Problem requirements —
A verbatim copy of every entry is required. Produce it now.

(Dataset excerpts)
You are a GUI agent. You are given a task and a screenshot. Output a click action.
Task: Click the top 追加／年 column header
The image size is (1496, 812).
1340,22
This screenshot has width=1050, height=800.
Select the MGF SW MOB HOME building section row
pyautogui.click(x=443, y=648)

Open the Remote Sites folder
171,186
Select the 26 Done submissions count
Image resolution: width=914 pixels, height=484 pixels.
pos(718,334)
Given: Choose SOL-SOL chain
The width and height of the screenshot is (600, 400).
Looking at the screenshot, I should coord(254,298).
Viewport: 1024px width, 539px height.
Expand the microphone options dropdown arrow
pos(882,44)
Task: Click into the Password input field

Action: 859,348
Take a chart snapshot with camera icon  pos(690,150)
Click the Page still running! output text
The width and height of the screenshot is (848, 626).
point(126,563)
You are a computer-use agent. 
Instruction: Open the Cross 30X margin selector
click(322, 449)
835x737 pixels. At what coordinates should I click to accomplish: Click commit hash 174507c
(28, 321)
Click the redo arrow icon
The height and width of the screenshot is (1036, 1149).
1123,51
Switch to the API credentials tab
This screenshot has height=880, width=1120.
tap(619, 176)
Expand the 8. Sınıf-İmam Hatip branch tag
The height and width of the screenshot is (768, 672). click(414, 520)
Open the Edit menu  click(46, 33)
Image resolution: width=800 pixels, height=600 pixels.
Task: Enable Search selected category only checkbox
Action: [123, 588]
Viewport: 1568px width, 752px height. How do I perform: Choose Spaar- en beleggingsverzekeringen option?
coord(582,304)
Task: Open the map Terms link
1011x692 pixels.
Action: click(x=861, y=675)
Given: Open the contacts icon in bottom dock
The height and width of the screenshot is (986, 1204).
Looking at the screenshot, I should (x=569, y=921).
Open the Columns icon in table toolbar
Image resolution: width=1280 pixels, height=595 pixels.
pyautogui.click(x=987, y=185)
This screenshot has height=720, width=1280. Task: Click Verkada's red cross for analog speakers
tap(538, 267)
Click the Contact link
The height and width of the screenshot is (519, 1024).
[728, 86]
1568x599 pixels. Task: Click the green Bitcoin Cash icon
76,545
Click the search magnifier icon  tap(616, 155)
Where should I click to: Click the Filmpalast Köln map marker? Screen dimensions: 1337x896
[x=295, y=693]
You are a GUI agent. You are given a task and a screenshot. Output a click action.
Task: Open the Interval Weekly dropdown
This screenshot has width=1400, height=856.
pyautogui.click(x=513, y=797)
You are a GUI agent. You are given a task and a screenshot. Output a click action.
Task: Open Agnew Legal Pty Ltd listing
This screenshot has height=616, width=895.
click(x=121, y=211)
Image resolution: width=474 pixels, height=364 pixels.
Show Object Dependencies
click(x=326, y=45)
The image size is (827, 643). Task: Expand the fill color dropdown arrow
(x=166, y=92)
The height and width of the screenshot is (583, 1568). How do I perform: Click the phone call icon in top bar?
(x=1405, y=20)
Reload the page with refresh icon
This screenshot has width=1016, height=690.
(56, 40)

Answer for the task —
You are a GUI agent. You are given a task and a screenshot. Output a click action.
Task: Click the top 追加／年 column header
The image size is (1496, 812).
1340,22
This screenshot has width=1050, height=800.
Select the MGF SW MOB HOME building section row
pyautogui.click(x=443, y=648)

Open the Remote Sites folder
171,186
Select the 26 Done submissions count
Image resolution: width=914 pixels, height=484 pixels.
pos(718,334)
Given: Choose SOL-SOL chain
The width and height of the screenshot is (600, 400).
Looking at the screenshot, I should coord(254,298).
Viewport: 1024px width, 539px height.
Expand the microphone options dropdown arrow
pos(882,44)
Task: Click into the Password input field

Action: 859,348
Take a chart snapshot with camera icon  pos(690,150)
Click the Page still running! output text
The width and height of the screenshot is (848, 626).
point(126,563)
You are a computer-use agent. 
Instruction: Open the Cross 30X margin selector
click(322, 449)
835x737 pixels. At what coordinates should I click to accomplish: Click commit hash 174507c
(28, 321)
Click the redo arrow icon
The height and width of the screenshot is (1036, 1149).
1123,51
Switch to the API credentials tab
This screenshot has height=880, width=1120.
tap(619, 176)
Expand the 8. Sınıf-İmam Hatip branch tag
The height and width of the screenshot is (768, 672). click(414, 520)
Open the Edit menu  click(46, 33)
Image resolution: width=800 pixels, height=600 pixels.
Task: Enable Search selected category only checkbox
Action: [123, 588]
Viewport: 1568px width, 752px height. How do I perform: Choose Spaar- en beleggingsverzekeringen option?
coord(582,304)
Task: Open the map Terms link
1011x692 pixels.
Action: click(x=861, y=675)
Given: Open the contacts icon in bottom dock
The height and width of the screenshot is (986, 1204).
Looking at the screenshot, I should (x=569, y=921).
Open the Columns icon in table toolbar
Image resolution: width=1280 pixels, height=595 pixels.
pyautogui.click(x=987, y=185)
This screenshot has height=720, width=1280. Task: Click Verkada's red cross for analog speakers
tap(538, 267)
Click the Contact link
The height and width of the screenshot is (519, 1024).
[728, 86]
1568x599 pixels. Task: Click the green Bitcoin Cash icon
76,545
Click the search magnifier icon  tap(616, 155)
Where should I click to: Click the Filmpalast Köln map marker? Screen dimensions: 1337x896
[x=295, y=693]
You are a GUI agent. You are given a task and a screenshot. Output a click action.
Task: Open the Interval Weekly dropdown
This screenshot has width=1400, height=856.
pyautogui.click(x=513, y=797)
You are a GUI agent. You are given a task and a screenshot. Output a click action.
Task: Open Agnew Legal Pty Ltd listing
This screenshot has height=616, width=895.
click(x=121, y=211)
Image resolution: width=474 pixels, height=364 pixels.
Show Object Dependencies
click(x=326, y=45)
The image size is (827, 643). Task: Expand the fill color dropdown arrow
(x=166, y=92)
The height and width of the screenshot is (583, 1568). How do I perform: Click the phone call icon in top bar?
(x=1405, y=20)
Reload the page with refresh icon
This screenshot has width=1016, height=690.
(56, 40)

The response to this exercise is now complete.